Research seminar with Seyram Avle "Building and Maintaining Green Techno Futures"
Seminar
Date: Monday 18 November 2024
Time: 13.00 – 14.30
Location: B600
Research seminar with Seyram Avle "Building and Maintaining Green Techno Futures"
Abstract:
Electric Vehicles (EVs) are promoted as key contributors to decarbonizing road transport and as harbingers of a yet-to-be-realized green transportation revolution. With global sales reaching a high in 2021 despite economic slowdowns, EVs appear to simultaneously signal a trendy sustainability ethos and an innovative futurity for individuals, corporations, and governments alike. Chinese manufacturers play a key role in these developments, and in parts of the Global Majority, they are viewed as essential partners for not only leveraging the potential of green technologies but also for participating in the contested waters of 'innovation culture’.
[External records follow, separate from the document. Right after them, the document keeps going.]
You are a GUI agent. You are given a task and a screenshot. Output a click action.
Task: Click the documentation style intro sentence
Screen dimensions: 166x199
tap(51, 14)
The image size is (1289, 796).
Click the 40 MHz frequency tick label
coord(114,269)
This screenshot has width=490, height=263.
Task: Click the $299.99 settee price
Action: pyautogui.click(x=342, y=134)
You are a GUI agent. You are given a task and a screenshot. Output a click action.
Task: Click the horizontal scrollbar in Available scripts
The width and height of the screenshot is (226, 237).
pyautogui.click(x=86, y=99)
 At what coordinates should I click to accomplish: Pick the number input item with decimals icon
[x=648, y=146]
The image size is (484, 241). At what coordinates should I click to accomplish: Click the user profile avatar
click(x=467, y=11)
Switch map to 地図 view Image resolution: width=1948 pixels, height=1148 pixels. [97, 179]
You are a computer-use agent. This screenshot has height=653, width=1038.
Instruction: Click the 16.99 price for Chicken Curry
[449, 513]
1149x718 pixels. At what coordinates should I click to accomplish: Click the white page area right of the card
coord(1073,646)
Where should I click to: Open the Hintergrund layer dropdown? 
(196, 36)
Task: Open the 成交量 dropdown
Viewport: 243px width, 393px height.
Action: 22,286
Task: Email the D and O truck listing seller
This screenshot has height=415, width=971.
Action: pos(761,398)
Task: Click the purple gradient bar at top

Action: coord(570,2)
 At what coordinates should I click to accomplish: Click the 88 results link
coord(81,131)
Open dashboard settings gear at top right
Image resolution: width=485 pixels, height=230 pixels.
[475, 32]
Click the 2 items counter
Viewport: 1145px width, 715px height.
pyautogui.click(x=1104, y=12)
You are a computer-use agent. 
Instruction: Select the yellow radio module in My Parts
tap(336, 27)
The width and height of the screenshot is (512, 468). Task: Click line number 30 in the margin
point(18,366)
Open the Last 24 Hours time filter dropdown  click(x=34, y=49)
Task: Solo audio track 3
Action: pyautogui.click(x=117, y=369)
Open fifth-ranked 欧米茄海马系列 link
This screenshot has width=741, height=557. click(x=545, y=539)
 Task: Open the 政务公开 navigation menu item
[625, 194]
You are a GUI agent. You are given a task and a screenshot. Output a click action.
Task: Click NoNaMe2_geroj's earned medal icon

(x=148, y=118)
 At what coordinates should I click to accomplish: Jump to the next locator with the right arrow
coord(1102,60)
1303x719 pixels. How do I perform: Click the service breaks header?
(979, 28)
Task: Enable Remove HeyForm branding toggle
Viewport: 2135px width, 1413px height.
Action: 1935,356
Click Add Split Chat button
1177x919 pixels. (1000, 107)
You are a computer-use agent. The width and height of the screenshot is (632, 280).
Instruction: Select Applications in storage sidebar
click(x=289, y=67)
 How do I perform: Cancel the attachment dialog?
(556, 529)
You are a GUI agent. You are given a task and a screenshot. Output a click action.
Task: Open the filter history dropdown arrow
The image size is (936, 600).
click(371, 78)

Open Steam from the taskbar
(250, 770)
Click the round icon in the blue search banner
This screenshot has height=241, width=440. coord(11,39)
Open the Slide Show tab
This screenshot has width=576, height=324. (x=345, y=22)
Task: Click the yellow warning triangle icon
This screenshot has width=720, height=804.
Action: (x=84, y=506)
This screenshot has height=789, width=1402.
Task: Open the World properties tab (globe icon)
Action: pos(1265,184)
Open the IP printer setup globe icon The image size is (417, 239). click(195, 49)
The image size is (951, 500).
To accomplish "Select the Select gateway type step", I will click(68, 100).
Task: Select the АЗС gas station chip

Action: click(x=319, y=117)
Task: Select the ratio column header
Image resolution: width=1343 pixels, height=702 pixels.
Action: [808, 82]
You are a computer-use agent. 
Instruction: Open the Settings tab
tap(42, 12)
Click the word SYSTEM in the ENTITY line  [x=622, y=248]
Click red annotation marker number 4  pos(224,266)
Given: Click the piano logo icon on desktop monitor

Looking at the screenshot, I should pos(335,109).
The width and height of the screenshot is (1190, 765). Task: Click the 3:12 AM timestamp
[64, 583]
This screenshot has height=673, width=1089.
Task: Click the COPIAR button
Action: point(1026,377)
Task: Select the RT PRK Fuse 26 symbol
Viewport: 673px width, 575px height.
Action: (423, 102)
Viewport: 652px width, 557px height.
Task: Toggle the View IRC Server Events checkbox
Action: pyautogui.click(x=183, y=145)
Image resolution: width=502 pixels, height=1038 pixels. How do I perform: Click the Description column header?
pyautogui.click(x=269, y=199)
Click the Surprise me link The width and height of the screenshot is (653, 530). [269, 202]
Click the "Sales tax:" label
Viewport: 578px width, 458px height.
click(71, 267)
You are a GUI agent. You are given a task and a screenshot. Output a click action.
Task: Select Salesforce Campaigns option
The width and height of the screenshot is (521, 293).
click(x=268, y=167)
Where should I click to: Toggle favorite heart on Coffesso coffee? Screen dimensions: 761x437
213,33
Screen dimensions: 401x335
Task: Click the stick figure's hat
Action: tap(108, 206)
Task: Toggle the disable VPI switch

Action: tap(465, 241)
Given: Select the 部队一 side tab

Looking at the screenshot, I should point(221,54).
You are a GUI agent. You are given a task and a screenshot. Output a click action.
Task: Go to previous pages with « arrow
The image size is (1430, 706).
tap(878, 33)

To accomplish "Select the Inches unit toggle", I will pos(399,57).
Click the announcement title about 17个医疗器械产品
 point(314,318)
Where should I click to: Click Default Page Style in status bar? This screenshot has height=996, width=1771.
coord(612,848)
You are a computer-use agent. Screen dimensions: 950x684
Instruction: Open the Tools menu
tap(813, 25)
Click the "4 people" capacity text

In this talk, I present ethnographic work with the engineering team of a Ghanaian EV startup to unpack the work being done to build and maintain EVs amid changing geo- and techno- politics around Chinese power, renewable energies, and the future of Africa. I focus on the team's day-to-day activities with their co-workers, local and regional customers, as well as their Chinese suppliers, highlighting the material and discursive labor that undergirds the business of EV production and use in Ghana. Through this, I aim to make visible the human infrastructures -- specifically the maintenance of machines, bodies, and affects -- that carry visions of a 'green techno future' for a region viewed as the 'edge of the frontier'.
Bio:
Seyram Avle Associate Professor of Global Digital Media in the Department of Communication at the University of Massachusetts, Amherst and a Global Horizons Senior Fellow (Fall 2024) at the Swedish Collegium for Advanced Study. Dr Avle's research, funded by various institutions including the US National Science Foundation (NSF), focuses on digital technology cultures and innovation across parts of Africa, China, and the United States. This work primarily takes a critical approach towards understanding how digital technologies are made and used, as well as their implications for issues of labor, identity, and futures.